If the number 666 makes you superstitious, you might want to avoid a bus route a thousand miles away. Poland’s state-owned carrier PKS has resurrected the ‘Hel 666’ service, connecting the inland city of Władysławowo to the seaside resort of Hel. The route, suspended in 2006 because locals feared the satanic connotations would damage tourism, is back. But now British civil servants are calling it a safety hazard.
For the uninitiated: Hel is a real place, a narrow, 22-mile sandbar jutting into the Baltic Sea. The bus number 666 was assigned in the 1970s to mark the road’s length in kilometres. For decades it was a quirk, a dark joke for tourists. Then came the ‘Satanic panic’ of the early 2000s, when a local priest claimed the route was encouraging devil worship. Bowing to pressure, PKS changed the number to 669. But two years ago, a petition with 100,000 signatures demanded its return. The carrier caved.
Now, UK tourism officials are uneasy. The Department for Transport has flagged the route in a travel advisory for Britons heading abroad. While the advisory stops short of a ban, it warns that ‘the number 666, widely associated with the Antichrist in Christian theology, may cause distress to some passengers and could be a target for extremist groups.’ It adds: ‘Travellers are advised to exercise caution when using public transport in the region, particularly services with unconventional numbering.’
This is not just theology. This is money. Hel’s beaches attract more than a million tourists each summer, many from the UK. Polish local authorities fear the reborn 666 bus will trigger a drop in visitor numbers. They’ve demanded the government step in. But PKS says the bus is a money spinner, carrying 60,000 passengers last season. ‘The number is part of our heritage,’ a spokesman told Polish radio. ‘We will not change it again.’
The resurrection of the Hel 666 bus symbolises something bigger: it is a triumph of local sentiment over bureaucratic caution. For now, the service runs three times a day. The drivers are used to jokes about hellfire and brimstone. Some even play heavy metal on the speakers. Passengers snap selfies with the destination board. One pensioner, Barbara Kowalski, told me: ‘It’s silly. It’s just a number. But it makes people smile. That’s what holidays are for.’

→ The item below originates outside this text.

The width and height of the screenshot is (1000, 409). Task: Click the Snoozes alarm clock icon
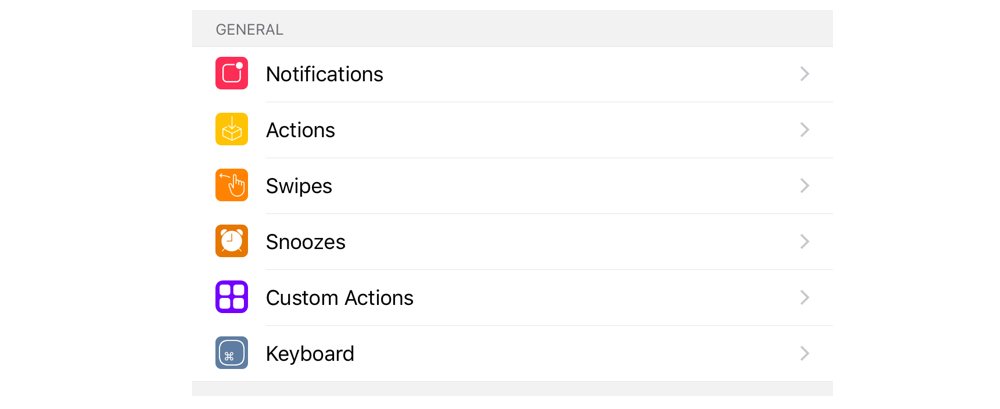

Back in Whitehall, officials worry that the route could become a magnet for thrill-seekers putting themselves at risk. They note that the road to Hel is a single carriageway with no hard shoulder, prone to crashes. But the main objection remains the number. The advisory is likely to remain in place until the Polish authorities change it again.
In the real economy, numbers matter as much as wages. A bus number can cost jobs if tourists stay away. Or it can create them if the gimmick works. Local businesses in Hel have mixed feelings. Some sell 666 T-shirts and mugs. Others fret that the association will keep families away. ‘I don’t want my children on a bus to hell,’ one hotel owner told me, only half joking.
So, for now, the highway to Hel is open. The UK says it’s a safety hazard. Poland says it’s just a number. You decide if you get on.